Data records section start

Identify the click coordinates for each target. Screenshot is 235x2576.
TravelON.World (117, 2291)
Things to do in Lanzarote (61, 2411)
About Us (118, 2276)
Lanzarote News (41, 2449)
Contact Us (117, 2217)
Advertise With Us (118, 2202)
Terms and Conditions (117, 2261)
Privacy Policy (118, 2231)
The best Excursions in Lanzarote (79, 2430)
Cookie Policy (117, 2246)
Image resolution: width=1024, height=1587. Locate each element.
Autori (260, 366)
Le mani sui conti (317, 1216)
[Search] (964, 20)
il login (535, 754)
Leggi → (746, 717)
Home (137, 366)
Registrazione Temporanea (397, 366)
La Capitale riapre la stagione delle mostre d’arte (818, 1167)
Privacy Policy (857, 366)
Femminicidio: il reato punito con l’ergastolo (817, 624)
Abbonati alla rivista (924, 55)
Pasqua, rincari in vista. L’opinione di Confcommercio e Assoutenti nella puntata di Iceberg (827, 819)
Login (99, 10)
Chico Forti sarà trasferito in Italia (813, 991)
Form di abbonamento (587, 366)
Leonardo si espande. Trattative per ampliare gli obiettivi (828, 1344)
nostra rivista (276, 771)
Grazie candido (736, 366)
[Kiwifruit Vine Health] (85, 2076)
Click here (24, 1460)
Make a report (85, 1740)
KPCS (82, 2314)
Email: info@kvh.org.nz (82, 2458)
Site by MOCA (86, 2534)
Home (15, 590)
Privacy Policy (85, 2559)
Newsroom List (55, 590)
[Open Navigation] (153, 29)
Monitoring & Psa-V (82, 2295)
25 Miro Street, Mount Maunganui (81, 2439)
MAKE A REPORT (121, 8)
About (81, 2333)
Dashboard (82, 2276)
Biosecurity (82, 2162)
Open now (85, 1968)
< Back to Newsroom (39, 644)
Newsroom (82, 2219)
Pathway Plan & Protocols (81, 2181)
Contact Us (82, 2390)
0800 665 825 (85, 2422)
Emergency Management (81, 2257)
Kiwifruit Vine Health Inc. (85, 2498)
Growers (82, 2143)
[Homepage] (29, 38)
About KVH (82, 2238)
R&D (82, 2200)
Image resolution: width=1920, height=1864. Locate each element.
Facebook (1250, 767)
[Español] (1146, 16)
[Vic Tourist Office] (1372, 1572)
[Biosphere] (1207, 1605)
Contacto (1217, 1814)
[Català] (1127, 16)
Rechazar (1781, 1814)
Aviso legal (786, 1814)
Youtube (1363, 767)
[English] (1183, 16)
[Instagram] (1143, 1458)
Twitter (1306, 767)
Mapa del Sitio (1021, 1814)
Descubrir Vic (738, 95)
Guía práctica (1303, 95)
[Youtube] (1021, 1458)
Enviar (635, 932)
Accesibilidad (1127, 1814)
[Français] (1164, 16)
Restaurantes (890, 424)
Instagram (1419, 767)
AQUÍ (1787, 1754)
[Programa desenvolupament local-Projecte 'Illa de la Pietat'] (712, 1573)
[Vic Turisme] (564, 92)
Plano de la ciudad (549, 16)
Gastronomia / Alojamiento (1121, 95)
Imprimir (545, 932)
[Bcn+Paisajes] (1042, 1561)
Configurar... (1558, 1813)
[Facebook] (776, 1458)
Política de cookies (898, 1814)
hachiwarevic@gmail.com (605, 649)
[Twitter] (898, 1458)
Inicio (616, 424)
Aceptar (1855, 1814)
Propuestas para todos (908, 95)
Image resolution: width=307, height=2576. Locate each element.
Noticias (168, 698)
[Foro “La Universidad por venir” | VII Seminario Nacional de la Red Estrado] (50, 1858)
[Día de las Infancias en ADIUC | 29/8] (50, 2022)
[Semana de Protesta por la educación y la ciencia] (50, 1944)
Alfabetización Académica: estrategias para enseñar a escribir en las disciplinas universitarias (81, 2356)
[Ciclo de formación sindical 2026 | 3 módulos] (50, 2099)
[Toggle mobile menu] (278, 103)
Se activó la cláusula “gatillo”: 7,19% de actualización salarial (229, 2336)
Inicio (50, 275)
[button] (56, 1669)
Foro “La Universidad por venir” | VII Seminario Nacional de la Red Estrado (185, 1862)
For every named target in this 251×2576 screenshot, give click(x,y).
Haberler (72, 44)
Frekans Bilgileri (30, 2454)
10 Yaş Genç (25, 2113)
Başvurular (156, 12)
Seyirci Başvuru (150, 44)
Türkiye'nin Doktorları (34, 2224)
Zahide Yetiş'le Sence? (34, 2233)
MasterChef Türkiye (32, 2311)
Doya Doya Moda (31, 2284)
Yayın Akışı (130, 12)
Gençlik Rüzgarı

Data records section end

• Required action
Go through the material above and output exactly the lines from the one containing "[Français] (1164, 16)" through the one containing "hachiwarevic@gmail.com (605, 649)".

• Written response
[Français] (1164, 16)
Restaurantes (890, 424)
Instagram (1419, 767)
AQUÍ (1787, 1754)
[Programa desenvolupament local-Projecte 'Illa de la Pietat'] (712, 1573)
[Vic Turisme] (564, 92)
Plano de la ciudad (549, 16)
Gastronomia / Alojamiento (1121, 95)
Imprimir (545, 932)
[Bcn+Paisajes] (1042, 1561)
Configurar... (1558, 1813)
[Facebook] (776, 1458)
Política de cookies (898, 1814)
hachiwarevic@gmail.com (605, 649)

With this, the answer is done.